» JOB:
Copy each row below that contains the word "Task", treating uppercase and lowercase letters as different.
_ _ _ _ _ _ _
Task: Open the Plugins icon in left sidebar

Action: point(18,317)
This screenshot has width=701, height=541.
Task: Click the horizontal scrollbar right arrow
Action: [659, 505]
_ _ _ _ _ _ _
» RESULT BELOW:
Task: Open the Plugins icon in left sidebar
Task: Click the horizontal scrollbar right arrow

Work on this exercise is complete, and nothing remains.